» TO DO
What is needed is an exact copy of the records below, minus any pictures.

BEGIN

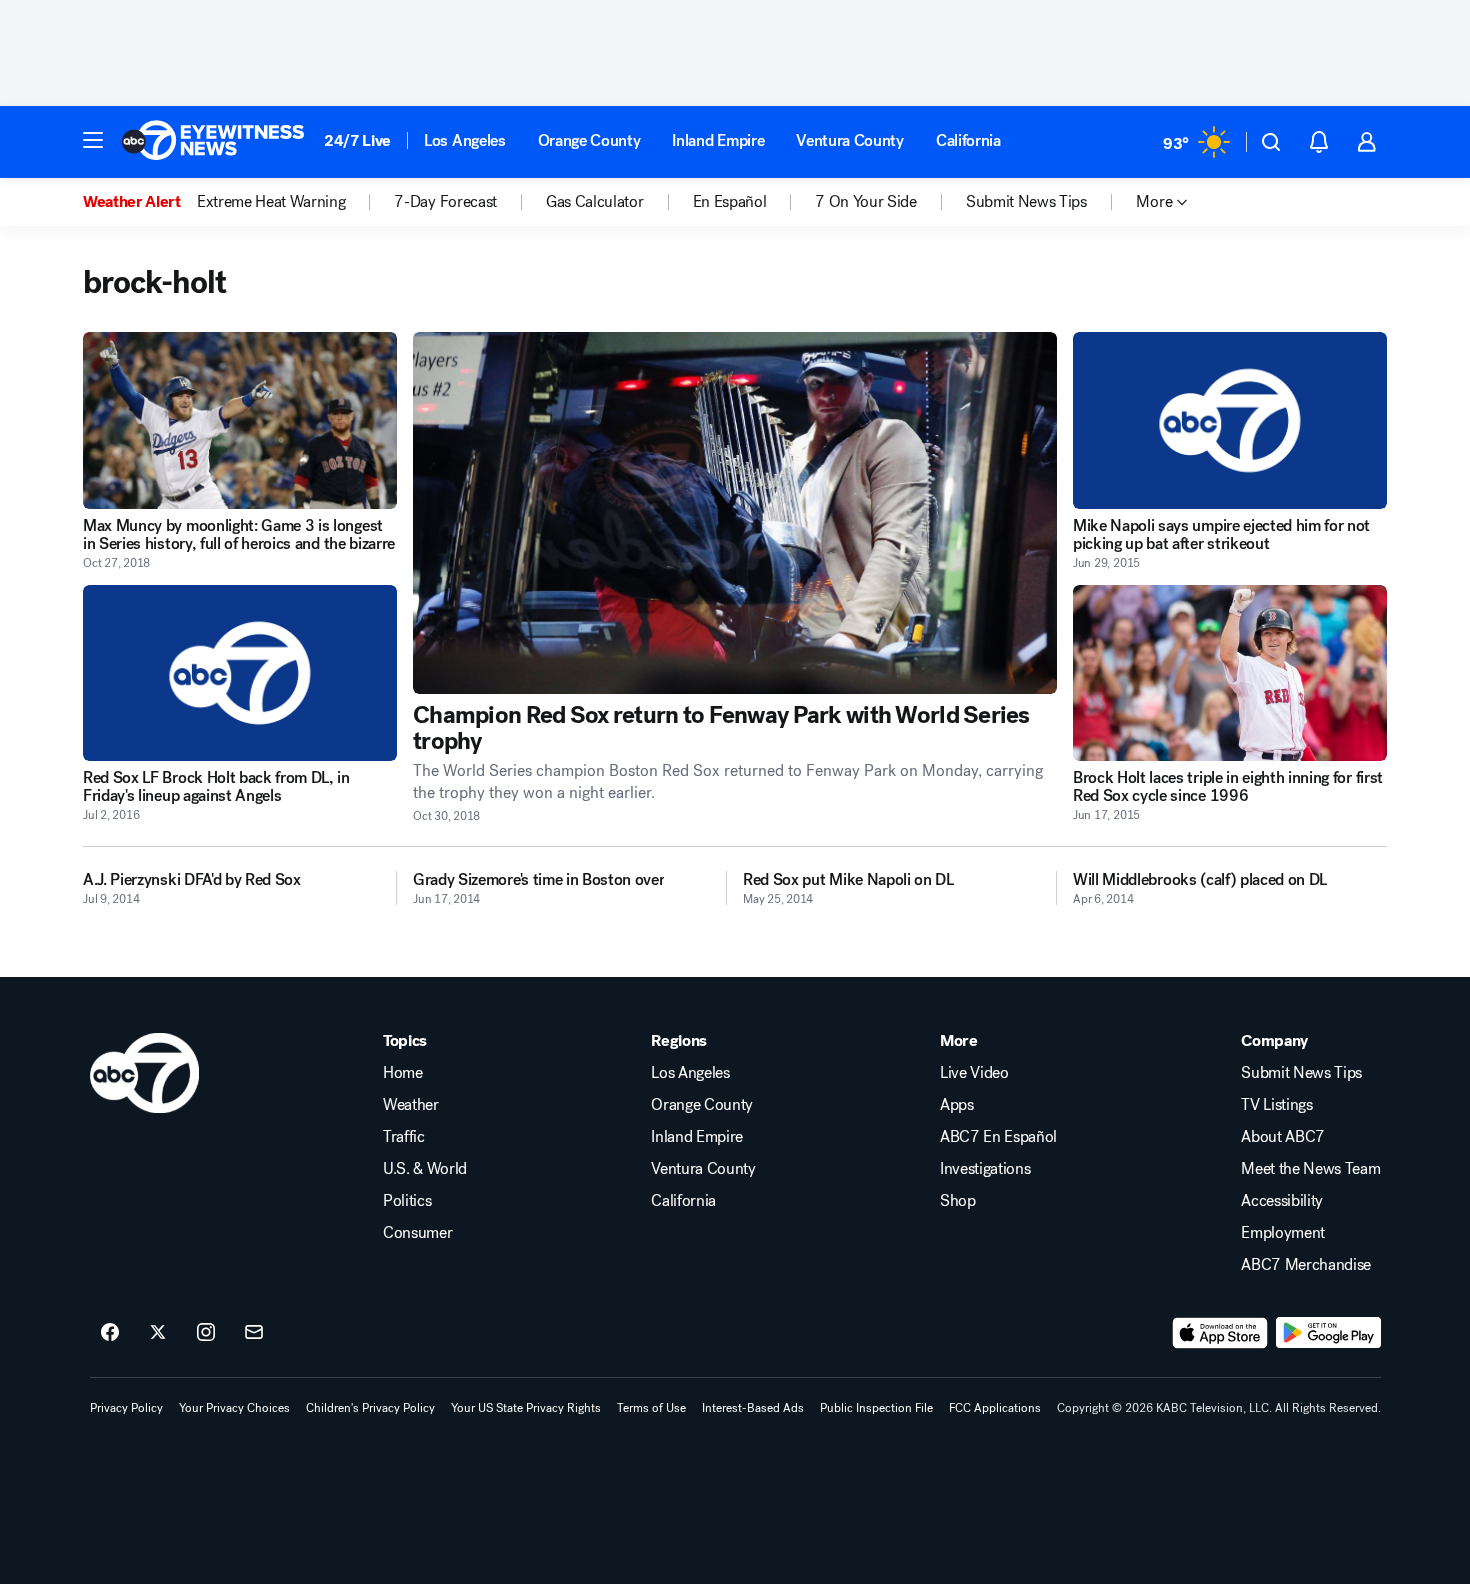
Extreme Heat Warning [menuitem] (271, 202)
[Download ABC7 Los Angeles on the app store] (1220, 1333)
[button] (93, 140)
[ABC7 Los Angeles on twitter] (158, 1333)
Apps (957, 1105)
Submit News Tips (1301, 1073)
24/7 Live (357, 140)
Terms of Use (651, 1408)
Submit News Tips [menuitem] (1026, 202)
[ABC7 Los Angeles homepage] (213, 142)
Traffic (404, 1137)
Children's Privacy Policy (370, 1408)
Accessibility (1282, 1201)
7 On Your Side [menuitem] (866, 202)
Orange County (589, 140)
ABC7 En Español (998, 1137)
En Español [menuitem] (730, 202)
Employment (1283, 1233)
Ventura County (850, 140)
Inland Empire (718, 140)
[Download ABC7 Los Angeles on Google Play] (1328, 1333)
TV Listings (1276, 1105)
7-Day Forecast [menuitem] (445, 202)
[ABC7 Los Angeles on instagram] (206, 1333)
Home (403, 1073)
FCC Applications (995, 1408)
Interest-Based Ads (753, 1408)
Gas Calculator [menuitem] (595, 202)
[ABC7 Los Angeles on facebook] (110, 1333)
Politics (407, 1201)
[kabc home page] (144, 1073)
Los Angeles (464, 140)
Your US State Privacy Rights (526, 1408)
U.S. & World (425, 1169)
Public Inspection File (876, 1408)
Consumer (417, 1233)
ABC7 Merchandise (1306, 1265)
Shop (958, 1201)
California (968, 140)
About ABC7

END

» YOUR SOLUTION
Extreme Heat Warning [menuitem] (271, 202)
[Download ABC7 Los Angeles on the app store] (1220, 1333)
[button] (93, 140)
[ABC7 Los Angeles on twitter] (158, 1333)
Apps (957, 1105)
Submit News Tips (1301, 1073)
24/7 Live (357, 140)
Terms of Use (651, 1408)
Submit News Tips [menuitem] (1026, 202)
[ABC7 Los Angeles homepage] (213, 142)
Traffic (404, 1137)
Children's Privacy Policy (370, 1408)
Accessibility (1282, 1201)
7 On Your Side [menuitem] (866, 202)
Orange County (589, 140)
ABC7 En Español (998, 1137)
En Español [menuitem] (730, 202)
Employment (1283, 1233)
Ventura County (850, 140)
Inland Empire (718, 140)
[Download ABC7 Los Angeles on Google Play] (1328, 1333)
TV Listings (1276, 1105)
7-Day Forecast [menuitem] (445, 202)
[ABC7 Los Angeles on instagram] (206, 1333)
Home (403, 1073)
FCC Applications (995, 1408)
Interest-Based Ads (753, 1408)
Gas Calculator [menuitem] (595, 202)
[ABC7 Los Angeles on facebook] (110, 1333)
Politics (407, 1201)
[kabc home page] (144, 1073)
Los Angeles (464, 140)
Your US State Privacy Rights (526, 1408)
U.S. & World (425, 1169)
Public Inspection File (876, 1408)
Consumer (417, 1233)
ABC7 Merchandise (1306, 1265)
Shop (958, 1201)
California (968, 140)
About ABC7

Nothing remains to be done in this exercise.